高橋信次先生・園頭広周先生が説かれました正法・神理を正しくお伝えいたします








八正道 ・・・・・ 正見正思 、正語 、正業

        正命 、正進 、正念 、正定





 二、正思 ・・・ 正しく思うこと





1.人間釈迦より 【 全文 】

 「正見」につづいて、「思う」ことについても中道の尺度は必要だろう。

 思うことも、自己中心になると人との衝突はさけられまい。思うことは具象化するからである。

 親愛の心を持って人に接すれば、人もまたそれに応えてくれるだろうし、食べ物も、食器も、家も、着物も、テーブルも、橋も、馬車も、すべて「思う」ことから出発し発明化している。

 それゆえ、思うことが自己本位に流れると、人と人との調和を崩し、争いの種をまくことになろう。





2.心の指針より 【 全文 】

 思うとは、考えることです。見る、聞く、語る、の行為の中には、正しい中道の神理をもとにした考えがなくてはなりません。自己本位の考え方は身を滅します。すべては相互に作用し、循環の法にしたがっているため、自己保存の想念は自分にかえってくるからです。
 思う、考えることは、行為につながりますから不調和な思いは、想念のフィルムに抵抗をつくり、その抵抗は、自分の意識や脳細胞までも狂わせてしまいます。
 私たちは、毎日に生活の中で、自分だけよく思われよう、楽をしようと考え、他人のことを考えなかったりしますが、これは自己保存の我欲につながっていることを知るべきです。
 自己主張も自分にもどるのです。競争相手をケ落そうなどという思いは、あの山彦に似て、己にかえってきます。「馬鹿野郎」といえば、山彦もまた「馬鹿野郎」と、自分の声で帰ってきます
 思う、考えることは、創造行為でもあり、自己の運命をよくしたいと思うなら、まず。正しく思うことをしなければなりません。
 不調和な思いを持てば、黒い想念の抵抗を自らつくり、苦しみを多くするだけです。相手を陥れて不幸にしようと思う心は、自分の落ち込む穴を掘っているようなもの。「策士、策におぼれる」の類であり、「人を呪わば穴二つ」であります。
 また情欲の連想は、心の中で、行為につながります。夢とかあの世の生活では、思ったこと、考えたことが、その結果として、ただちに現れます。現象界においても、心の中で思ったことは、形に現れずにはおかないものです。思うことは行為の前提であるが、実は、行為そのものである、ということを知らなくてはなりません。
 昔から姑と嫁の争いを聞きます。姑が嫁にきびしいことをいうと、嫁はたび重なる叱言に心から嫌な姑だ、早く死んでしまえば良いと思うようになってきて、そうなると心の黒い想念は現象化され、表面は姑に合わせ、口ではうまいことをいっても、嫁の心にひびくものは、姑に対する憎しみとなり、やがて爆発し、争いになってきます。
 子でない、親でないという、お互いのそうした感情が、姑と嫁の関係をいっそう面倒にしています。それというのも、双方の腹の底で、たがいに、よく思われたい、思う通りに家の中をしてゆきたいという自己保存から抜け切れないために、諸々の問題を引き起こしてしまうのです。
 正思の重要なことは、正見と同じように、第三者の立場に立って考え、思うことです。

** データ抜粋 **
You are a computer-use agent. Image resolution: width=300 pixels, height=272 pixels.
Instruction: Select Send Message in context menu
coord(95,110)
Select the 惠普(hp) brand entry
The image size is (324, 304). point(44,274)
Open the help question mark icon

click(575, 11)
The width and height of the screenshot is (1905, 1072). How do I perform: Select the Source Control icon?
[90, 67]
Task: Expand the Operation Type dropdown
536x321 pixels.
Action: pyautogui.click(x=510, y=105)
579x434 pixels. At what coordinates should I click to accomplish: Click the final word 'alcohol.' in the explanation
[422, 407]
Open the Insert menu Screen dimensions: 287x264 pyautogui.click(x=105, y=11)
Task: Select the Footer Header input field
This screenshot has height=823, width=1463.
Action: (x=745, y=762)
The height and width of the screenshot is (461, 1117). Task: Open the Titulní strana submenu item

** 作業内容 **
- a) 文書について、次の問いに答えてください。
(i) 「人間釈迦より」の部分では、思うことが自己本位に流れると何をまくことになるとされているか。
(ii) 山彦のたとえでは、「馬鹿野郎」といえば山彦はどう返してくるとされているか。
(iii) 正思の重要なことは何だとされているか。
- b) 文書の「それゆえ、思うことが自己本位」から「っていることを知るべきです。」までを、「自己保存」を「自己防衛」に呼び替えて書き直すこと。
データは参照しなくてかまわない。

** 回答一覧 **
- a)
(i) 争いの種
(ii) 山彦もまた「馬鹿野郎」と、自分の声で帰ってくる。
(iii) 正見と同じように、第三者の立場に立って考え、思うこと。

- b)
それゆえ、思うことが自己本位に流れると、人と人との調和を崩し、争いの種をまくことになろう。





2.心の指針より 【 全文 】

 思うとは、考えることです。見る、聞く、語る、の行為の中には、正しい中道の神理をもとにした考えがなくてはなりません。自己本位の考え方は身を滅します。すべては相互に作用し、循環の法にしたがっているため、自己防衛の想念は自分にかえってくるからです。
 思う、考えることは、行為につながりますから不調和な思いは、想念のフィルムに抵抗をつくり、その抵抗は、自分の意識や脳細胞までも狂わせてしまいます。
 私たちは、毎日に生活の中で、自分だけよく思われよう、楽をしようと考え、他人のことを考えなかったりしますが、これは自己防衛の我欲につながっていることを知るべきです。